> _Work request_: When you find the line with "[Nous suivre sur Instagram] (995, 298)" among the records below, reproduce it and each line after it exactly, ending with the line with "Email (295, 2290)".

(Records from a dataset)
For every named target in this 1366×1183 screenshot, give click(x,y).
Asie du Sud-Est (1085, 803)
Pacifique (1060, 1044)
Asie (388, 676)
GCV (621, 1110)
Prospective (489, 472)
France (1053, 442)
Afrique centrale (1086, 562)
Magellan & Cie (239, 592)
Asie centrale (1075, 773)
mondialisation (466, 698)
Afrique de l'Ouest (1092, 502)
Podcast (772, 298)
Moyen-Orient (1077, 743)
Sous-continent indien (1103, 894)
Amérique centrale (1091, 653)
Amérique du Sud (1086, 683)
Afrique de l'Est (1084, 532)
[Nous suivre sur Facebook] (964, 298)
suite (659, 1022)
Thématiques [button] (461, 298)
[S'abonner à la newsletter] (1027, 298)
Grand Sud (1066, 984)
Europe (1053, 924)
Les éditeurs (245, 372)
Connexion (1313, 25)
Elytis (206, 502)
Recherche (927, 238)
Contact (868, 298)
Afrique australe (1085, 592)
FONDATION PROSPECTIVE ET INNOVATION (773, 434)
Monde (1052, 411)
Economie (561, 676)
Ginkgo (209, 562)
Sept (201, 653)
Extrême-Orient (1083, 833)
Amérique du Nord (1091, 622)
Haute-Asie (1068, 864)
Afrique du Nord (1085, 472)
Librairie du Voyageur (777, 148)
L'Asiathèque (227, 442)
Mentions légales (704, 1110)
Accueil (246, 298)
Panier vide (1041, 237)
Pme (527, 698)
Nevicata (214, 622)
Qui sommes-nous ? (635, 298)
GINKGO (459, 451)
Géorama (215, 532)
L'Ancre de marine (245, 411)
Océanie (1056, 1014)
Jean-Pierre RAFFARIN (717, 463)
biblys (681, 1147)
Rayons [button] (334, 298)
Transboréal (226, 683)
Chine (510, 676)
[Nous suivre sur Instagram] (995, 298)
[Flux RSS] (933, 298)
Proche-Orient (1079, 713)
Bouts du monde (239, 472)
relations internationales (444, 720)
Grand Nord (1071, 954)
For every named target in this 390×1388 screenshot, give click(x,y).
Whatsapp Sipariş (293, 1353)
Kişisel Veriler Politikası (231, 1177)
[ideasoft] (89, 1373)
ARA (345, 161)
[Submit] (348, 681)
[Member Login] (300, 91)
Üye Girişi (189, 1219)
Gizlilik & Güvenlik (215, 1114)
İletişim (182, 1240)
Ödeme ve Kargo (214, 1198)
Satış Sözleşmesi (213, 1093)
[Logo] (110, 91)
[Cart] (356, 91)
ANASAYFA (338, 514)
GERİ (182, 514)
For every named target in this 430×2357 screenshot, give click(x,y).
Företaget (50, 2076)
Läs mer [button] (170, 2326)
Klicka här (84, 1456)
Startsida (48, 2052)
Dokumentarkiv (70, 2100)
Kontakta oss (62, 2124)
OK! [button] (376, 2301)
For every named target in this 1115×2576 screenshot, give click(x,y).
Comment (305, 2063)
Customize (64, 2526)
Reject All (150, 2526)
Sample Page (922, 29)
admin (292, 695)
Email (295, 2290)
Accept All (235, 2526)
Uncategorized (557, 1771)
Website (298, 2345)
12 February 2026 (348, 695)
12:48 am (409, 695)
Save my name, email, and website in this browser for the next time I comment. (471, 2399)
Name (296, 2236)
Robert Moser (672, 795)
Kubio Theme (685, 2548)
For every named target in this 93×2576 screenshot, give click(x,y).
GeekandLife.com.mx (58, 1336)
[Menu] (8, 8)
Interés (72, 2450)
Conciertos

> _Your response_:
[Nous suivre sur Instagram] (995, 298)
[Flux RSS] (933, 298)
Proche-Orient (1079, 713)
Bouts du monde (239, 472)
relations internationales (444, 720)
Grand Nord (1071, 954)
For every named target in this 390×1388 screenshot, give click(x,y).
Whatsapp Sipariş (293, 1353)
Kişisel Veriler Politikası (231, 1177)
[ideasoft] (89, 1373)
ARA (345, 161)
[Submit] (348, 681)
[Member Login] (300, 91)
Üye Girişi (189, 1219)
Gizlilik & Güvenlik (215, 1114)
İletişim (182, 1240)
Ödeme ve Kargo (214, 1198)
Satış Sözleşmesi (213, 1093)
[Logo] (110, 91)
[Cart] (356, 91)
ANASAYFA (338, 514)
GERİ (182, 514)
For every named target in this 430×2357 screenshot, give click(x,y).
Företaget (50, 2076)
Läs mer [button] (170, 2326)
Klicka här (84, 1456)
Startsida (48, 2052)
Dokumentarkiv (70, 2100)
Kontakta oss (62, 2124)
OK! [button] (376, 2301)
For every named target in this 1115×2576 screenshot, give click(x,y).
Comment (305, 2063)
Customize (64, 2526)
Reject All (150, 2526)
Sample Page (922, 29)
admin (292, 695)
Email (295, 2290)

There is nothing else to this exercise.